Many of the sequence similarity-based families present in CAZy do not coincide with a single substrate or product specificity and, therefore, they are susceptible to grouping proteins with different Enzyme Commission (EC) numbers. Similarly to what has been provided for other genome annotation efforts, we aimed at producing annotations for each protein model that will survive experimental validation, avoiding over-interpretation. A strong similarity to an enzyme with a characterized activity allows annotation as 'candidate activity', but often for a safe prediction of substrate specificity, annotation such as 'candidate α- or β-glycosidase' may be provided, as the stereochemistry of the α- or β-glycosidic bond is more conserved than the nature of the sugar itself.

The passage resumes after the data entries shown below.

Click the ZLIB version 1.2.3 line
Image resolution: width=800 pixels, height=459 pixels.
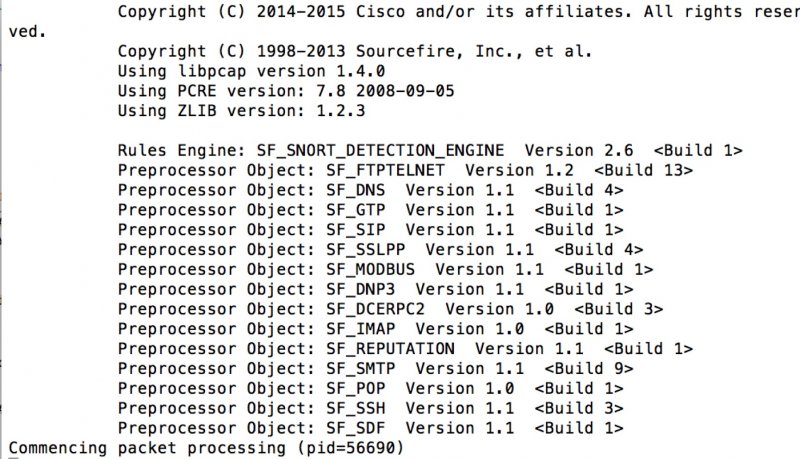pos(241,111)
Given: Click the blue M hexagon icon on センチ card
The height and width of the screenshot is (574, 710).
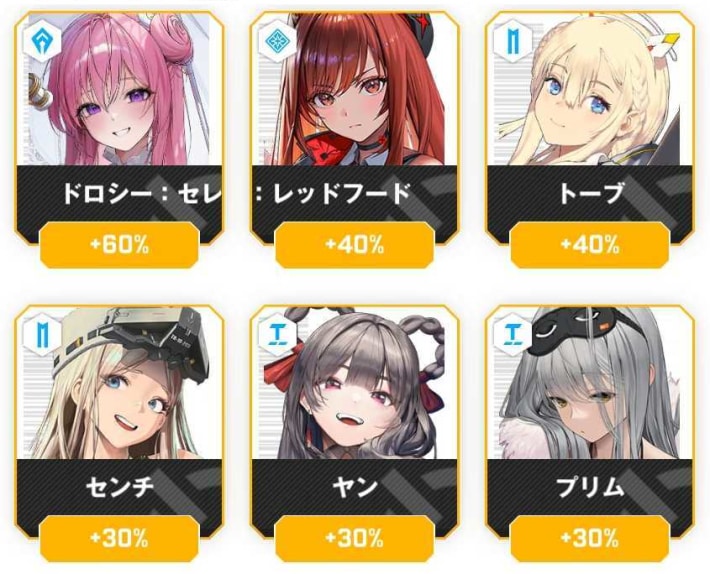Looking at the screenshot, I should pyautogui.click(x=44, y=334).
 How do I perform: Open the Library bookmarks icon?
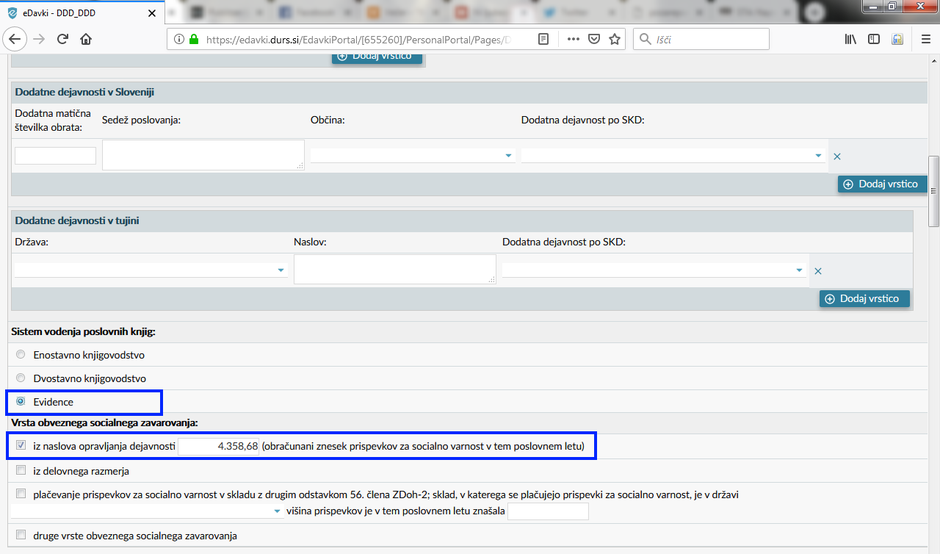(x=851, y=39)
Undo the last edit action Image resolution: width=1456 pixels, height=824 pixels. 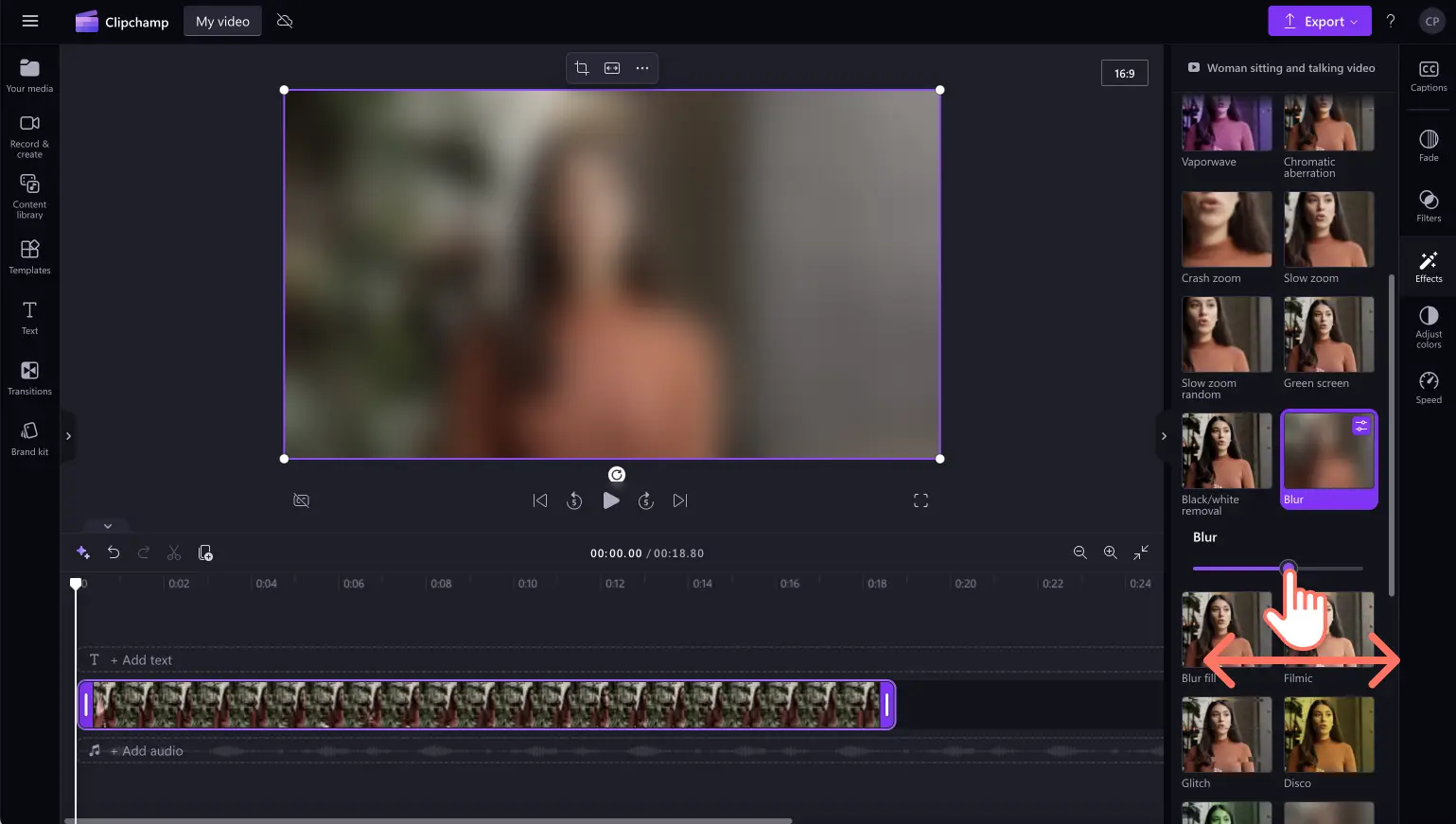pos(114,552)
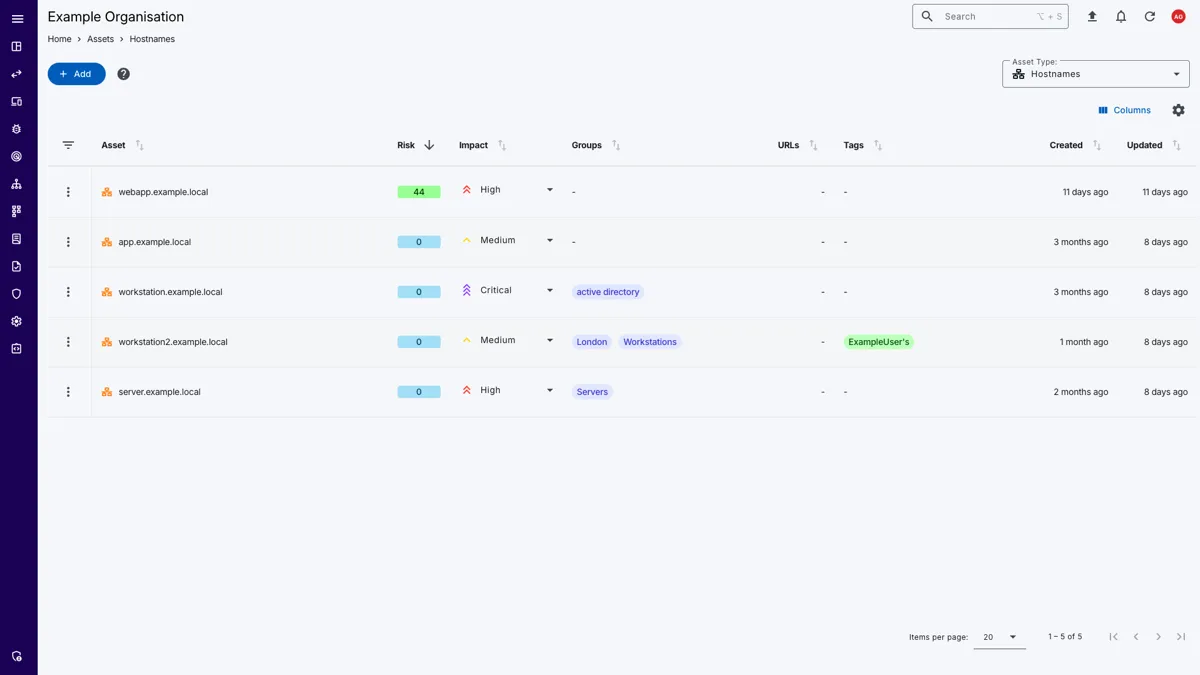Go to Assets in breadcrumb
This screenshot has height=675, width=1200.
click(x=100, y=39)

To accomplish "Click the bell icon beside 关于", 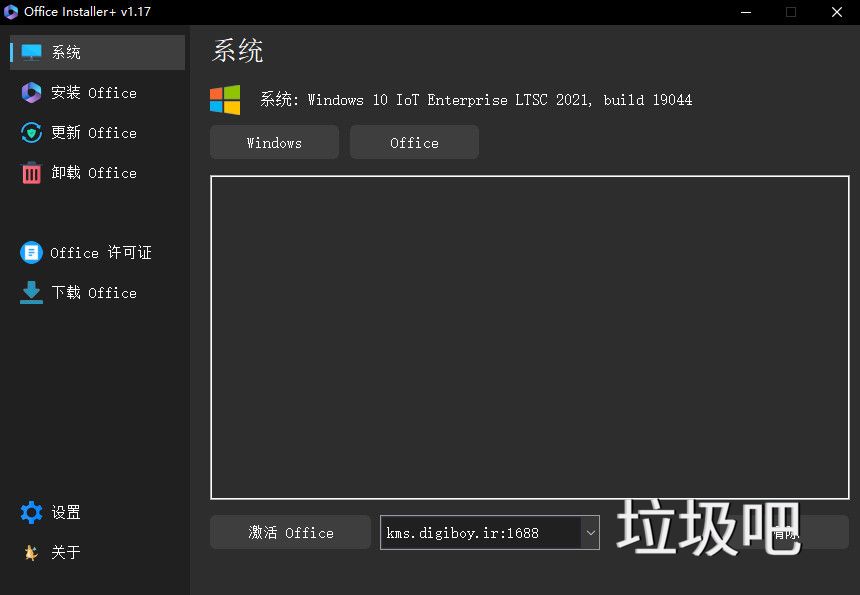I will [x=31, y=552].
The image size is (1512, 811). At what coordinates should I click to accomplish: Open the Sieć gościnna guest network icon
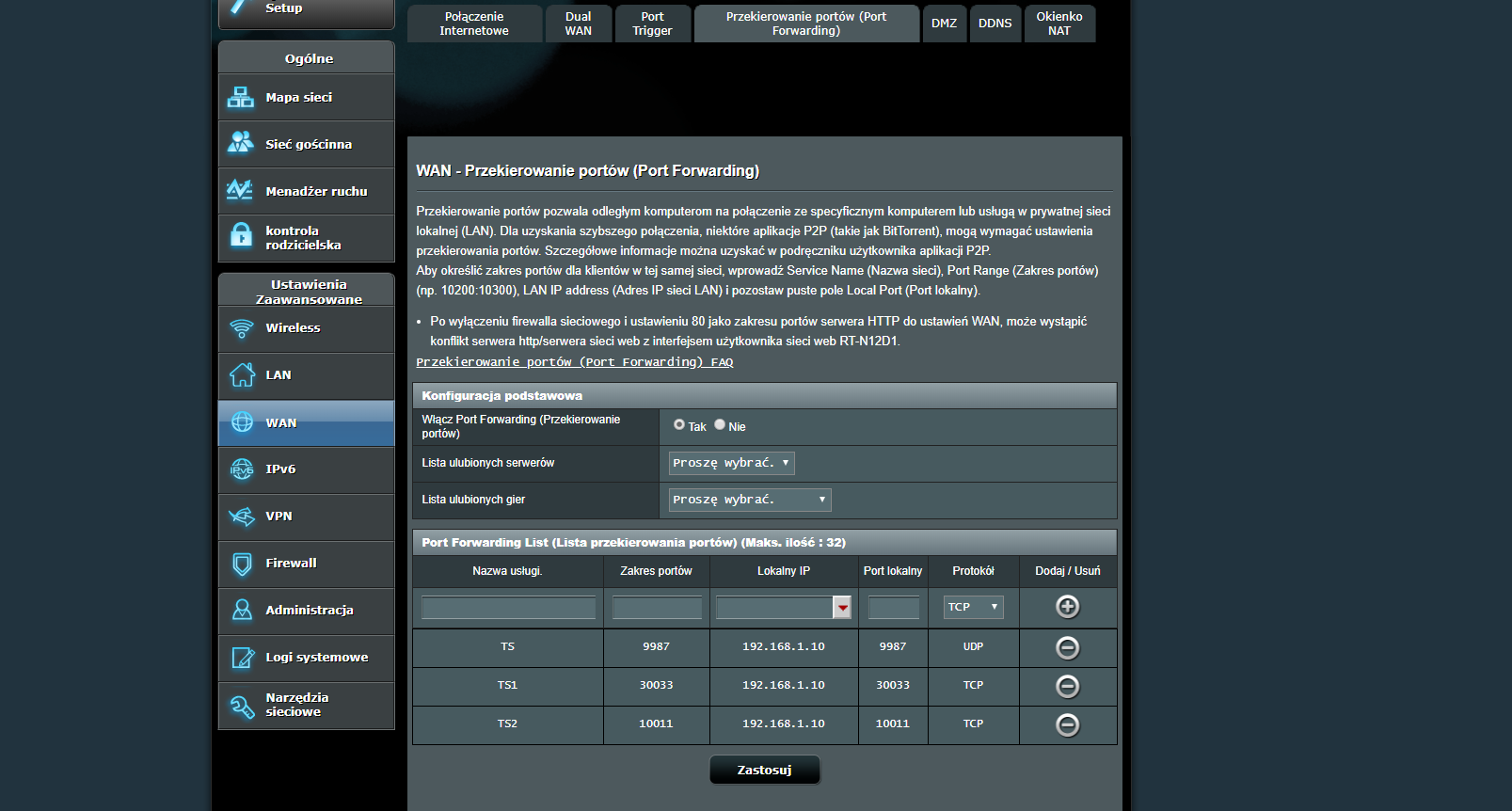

Each protein model was compared to the manually curated CAZy database, and a functional annotation was assigned according to the relevance. All uncharacterized protein models were thus annotated as 'candidates' or 'related to' or 'distantly related to' their characterized match as a function of their similarity. The overall results of the annotation of the set of CAZymes from P. anserina were compared to the content and distribution of CAZymes in several fungal species (Danchin et al., in preparation) in order to identify singularities in the families' distributions and sizes per genome (data not shown). This allowed the identification of significant expansions and reductions of specific CAZyme families in P. anserina.

Growth tests

M2 minimal medium contained per liter: 0.25 g KH2PO4, 0.3 g K2HPO4, 0.25 g MgSO4·7H2O, 0.5 g urea, 0.05 mg thiamine, 0.25 μg biotine and trace elements [100], 12.5 g agar; it was adjusted to pH 7 with KH2PO4. Standard M2 contains also 5.5 g/l dextrine, which was replaced by the other tested carbon sources. Sucrose, D-glucose, D-fructose, D-xylose, inulin, Apple pectin, carboxymethyl cellulose and Birchwood xylan were from Sigma-Aldrich (Gillingham, UK) and were added before autoclaving. P. anserina was grown for 7 days at 25°C.

Additional data files

The following additional data are available with the online version of this paper. Additional data file 1 is a figure of the P. anserina genome map as defined by classic genetic markers and molecular markers, mainly microsatellites, that are polymorphic between strains S and T. Additional data file 2 is a table listing CDSs potentially expressed through frame-shift and read-through. Additional data file 3 is a table listing transposons and transposon-like elements of the P. anserina genome. Additional data file 4 is a table listing segmental duplications in the P. anserina genome. Additional data file 5 is a table listing CDSs putatively involved in genome protection mechanisms. Additional data file 6 is a list of putative CDSs involved in (hemi-)cellulose and pectin degradation.